§ **Exercise aim**
Take every line from the records below that includes the word "agent".

::: Data extracts :::

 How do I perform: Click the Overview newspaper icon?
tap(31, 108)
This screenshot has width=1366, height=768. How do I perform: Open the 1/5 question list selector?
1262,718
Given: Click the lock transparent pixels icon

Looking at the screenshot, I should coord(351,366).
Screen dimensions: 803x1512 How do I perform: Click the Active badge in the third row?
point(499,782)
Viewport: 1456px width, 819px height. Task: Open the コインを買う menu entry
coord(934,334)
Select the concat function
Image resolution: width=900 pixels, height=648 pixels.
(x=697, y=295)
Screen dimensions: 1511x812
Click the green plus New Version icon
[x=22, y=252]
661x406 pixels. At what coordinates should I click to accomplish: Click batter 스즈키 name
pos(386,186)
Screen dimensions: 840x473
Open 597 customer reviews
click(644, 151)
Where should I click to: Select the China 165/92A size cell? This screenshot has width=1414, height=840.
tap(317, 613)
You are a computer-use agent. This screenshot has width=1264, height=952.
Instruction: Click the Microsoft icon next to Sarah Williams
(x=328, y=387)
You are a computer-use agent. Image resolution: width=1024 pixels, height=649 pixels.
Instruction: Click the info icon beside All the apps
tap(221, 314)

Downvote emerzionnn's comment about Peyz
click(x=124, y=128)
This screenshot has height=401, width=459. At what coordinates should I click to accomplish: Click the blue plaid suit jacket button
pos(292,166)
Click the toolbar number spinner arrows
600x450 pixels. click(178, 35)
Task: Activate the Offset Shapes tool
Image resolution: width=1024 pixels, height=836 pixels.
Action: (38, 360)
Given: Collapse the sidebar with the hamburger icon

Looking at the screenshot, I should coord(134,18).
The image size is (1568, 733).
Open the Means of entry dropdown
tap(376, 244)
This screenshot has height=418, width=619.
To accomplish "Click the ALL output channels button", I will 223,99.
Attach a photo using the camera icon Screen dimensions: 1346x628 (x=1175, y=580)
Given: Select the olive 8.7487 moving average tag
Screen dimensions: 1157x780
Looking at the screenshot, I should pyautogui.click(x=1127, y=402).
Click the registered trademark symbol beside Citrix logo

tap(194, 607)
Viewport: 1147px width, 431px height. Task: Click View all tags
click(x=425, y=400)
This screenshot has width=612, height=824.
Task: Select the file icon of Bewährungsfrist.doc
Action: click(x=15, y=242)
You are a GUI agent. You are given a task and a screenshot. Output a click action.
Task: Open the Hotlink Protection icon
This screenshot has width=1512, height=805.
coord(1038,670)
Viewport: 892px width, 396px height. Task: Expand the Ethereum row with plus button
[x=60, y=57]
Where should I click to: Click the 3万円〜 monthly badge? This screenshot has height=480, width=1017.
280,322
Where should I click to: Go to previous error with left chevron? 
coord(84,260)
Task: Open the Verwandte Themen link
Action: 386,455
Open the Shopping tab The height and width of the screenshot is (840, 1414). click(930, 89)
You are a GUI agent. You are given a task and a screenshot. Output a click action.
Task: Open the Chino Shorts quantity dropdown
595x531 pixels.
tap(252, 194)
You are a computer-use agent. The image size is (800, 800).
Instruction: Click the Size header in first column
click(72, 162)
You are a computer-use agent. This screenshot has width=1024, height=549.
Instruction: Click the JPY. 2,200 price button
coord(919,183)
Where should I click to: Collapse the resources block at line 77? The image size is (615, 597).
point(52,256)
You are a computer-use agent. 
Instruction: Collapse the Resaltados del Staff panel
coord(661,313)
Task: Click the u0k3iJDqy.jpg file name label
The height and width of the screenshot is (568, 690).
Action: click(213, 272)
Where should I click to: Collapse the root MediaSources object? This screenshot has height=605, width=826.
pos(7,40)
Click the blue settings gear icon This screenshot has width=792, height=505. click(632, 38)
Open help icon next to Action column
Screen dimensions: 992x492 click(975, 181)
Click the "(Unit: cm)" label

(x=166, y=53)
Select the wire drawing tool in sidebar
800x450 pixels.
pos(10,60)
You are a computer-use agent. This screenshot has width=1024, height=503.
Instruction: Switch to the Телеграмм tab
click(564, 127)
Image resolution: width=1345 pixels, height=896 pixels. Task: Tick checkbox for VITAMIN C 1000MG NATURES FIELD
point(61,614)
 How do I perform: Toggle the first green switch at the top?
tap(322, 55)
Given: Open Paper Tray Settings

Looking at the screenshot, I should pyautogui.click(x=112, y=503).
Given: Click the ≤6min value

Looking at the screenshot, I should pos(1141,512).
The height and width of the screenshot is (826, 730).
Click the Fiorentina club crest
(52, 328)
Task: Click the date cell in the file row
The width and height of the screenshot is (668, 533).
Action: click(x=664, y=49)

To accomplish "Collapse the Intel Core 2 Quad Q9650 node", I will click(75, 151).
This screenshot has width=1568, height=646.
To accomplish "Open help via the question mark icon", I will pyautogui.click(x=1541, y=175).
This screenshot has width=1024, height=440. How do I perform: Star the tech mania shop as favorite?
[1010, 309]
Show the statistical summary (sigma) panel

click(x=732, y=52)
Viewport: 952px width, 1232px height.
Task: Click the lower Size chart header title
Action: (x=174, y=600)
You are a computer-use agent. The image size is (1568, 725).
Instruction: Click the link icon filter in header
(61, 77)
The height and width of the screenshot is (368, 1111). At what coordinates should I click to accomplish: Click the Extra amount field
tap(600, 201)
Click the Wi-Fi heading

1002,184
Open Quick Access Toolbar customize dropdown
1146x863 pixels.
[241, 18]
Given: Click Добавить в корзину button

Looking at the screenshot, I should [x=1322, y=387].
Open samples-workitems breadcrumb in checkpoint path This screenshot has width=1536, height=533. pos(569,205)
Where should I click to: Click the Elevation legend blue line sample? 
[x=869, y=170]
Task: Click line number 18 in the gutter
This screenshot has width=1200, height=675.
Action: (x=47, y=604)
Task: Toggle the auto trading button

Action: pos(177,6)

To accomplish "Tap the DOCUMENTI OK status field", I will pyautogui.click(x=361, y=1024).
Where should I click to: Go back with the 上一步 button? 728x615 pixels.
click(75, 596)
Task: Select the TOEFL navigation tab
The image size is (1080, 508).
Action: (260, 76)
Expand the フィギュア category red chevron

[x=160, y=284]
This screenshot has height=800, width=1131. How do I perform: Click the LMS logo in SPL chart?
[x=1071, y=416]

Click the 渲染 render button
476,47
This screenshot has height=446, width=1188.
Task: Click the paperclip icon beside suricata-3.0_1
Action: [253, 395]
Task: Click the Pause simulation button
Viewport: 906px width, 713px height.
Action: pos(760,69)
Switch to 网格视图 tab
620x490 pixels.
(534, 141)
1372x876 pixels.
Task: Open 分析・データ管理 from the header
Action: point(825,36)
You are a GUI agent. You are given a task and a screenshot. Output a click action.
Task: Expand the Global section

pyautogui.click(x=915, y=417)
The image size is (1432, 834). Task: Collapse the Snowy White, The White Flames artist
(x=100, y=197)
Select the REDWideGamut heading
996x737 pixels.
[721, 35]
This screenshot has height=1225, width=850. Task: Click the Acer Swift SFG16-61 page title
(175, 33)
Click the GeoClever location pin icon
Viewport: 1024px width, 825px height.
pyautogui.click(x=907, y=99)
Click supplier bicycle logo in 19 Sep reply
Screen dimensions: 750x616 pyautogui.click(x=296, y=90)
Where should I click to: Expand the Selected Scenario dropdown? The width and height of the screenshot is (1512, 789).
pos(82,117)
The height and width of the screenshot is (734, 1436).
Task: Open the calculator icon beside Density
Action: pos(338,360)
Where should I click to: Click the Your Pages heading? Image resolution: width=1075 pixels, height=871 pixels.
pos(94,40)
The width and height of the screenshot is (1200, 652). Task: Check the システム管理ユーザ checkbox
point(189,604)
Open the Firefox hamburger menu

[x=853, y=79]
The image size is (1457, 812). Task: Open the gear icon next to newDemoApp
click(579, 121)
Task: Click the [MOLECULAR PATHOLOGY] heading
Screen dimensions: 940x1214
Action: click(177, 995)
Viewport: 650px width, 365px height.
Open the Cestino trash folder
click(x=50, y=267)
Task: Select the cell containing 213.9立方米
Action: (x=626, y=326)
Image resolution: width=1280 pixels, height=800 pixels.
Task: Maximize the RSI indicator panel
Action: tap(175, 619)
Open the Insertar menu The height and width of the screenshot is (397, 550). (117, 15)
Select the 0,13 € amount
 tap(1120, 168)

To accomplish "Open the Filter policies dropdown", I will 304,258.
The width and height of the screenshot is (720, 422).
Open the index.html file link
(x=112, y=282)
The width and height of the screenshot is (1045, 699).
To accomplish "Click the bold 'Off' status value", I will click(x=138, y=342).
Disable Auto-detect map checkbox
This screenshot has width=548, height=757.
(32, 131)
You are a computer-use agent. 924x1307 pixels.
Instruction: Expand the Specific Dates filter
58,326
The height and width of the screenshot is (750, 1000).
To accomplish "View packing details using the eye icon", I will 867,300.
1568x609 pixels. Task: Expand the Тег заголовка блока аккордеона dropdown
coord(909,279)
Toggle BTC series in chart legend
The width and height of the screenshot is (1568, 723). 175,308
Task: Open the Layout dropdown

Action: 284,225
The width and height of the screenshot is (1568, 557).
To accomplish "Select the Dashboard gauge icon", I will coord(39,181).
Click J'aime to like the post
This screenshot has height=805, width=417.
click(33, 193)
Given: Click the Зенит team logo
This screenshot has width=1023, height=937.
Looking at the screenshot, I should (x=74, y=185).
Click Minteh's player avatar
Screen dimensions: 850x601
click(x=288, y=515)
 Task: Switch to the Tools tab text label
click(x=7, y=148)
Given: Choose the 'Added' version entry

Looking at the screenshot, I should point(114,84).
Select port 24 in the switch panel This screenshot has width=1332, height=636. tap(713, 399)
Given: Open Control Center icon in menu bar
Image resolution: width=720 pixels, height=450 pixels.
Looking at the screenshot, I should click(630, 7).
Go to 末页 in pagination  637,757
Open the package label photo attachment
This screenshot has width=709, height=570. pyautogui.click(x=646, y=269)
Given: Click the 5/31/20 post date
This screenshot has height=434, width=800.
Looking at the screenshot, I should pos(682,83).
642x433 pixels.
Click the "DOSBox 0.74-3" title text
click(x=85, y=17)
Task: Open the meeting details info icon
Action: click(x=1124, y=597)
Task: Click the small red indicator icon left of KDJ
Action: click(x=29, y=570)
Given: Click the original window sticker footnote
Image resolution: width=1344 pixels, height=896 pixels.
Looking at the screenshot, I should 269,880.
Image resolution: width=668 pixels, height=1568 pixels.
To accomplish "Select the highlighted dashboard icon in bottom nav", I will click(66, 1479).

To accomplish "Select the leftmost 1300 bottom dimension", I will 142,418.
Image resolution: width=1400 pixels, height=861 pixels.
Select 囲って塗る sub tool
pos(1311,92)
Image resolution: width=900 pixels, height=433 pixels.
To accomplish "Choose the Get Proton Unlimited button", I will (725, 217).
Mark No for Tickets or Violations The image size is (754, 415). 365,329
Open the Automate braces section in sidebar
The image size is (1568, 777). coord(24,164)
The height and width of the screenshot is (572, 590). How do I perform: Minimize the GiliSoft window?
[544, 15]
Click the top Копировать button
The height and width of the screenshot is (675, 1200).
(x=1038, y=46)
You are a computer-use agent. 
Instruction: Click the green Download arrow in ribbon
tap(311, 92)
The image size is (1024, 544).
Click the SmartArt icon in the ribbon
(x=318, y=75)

:::

§ **Output for this exercise**
You are a computer-use agent. This screenshot has width=1264, height=952.
You are a computer-use agent. Image resolution: width=1024 pixels, height=649 pixels.
You are a GUI agent. You are given a task and a screenshot. Output a click action.
You are a GUI agent. You are given a task and a screenshot. Output a click action.
You are a computer-use agent. The image size is (800, 800).
You are a computer-use agent. This screenshot has width=1024, height=549.
You are a computer-use agent. 
You are a computer-use agent. This screenshot has width=1024, height=503.
You are a computer-use agent. The image size is (1568, 725).
You are a GUI agent. You are given a task and a screenshot. Output a click action.
You are a computer-use agent. 924x1307 pixels.
You are a computer-use agent. 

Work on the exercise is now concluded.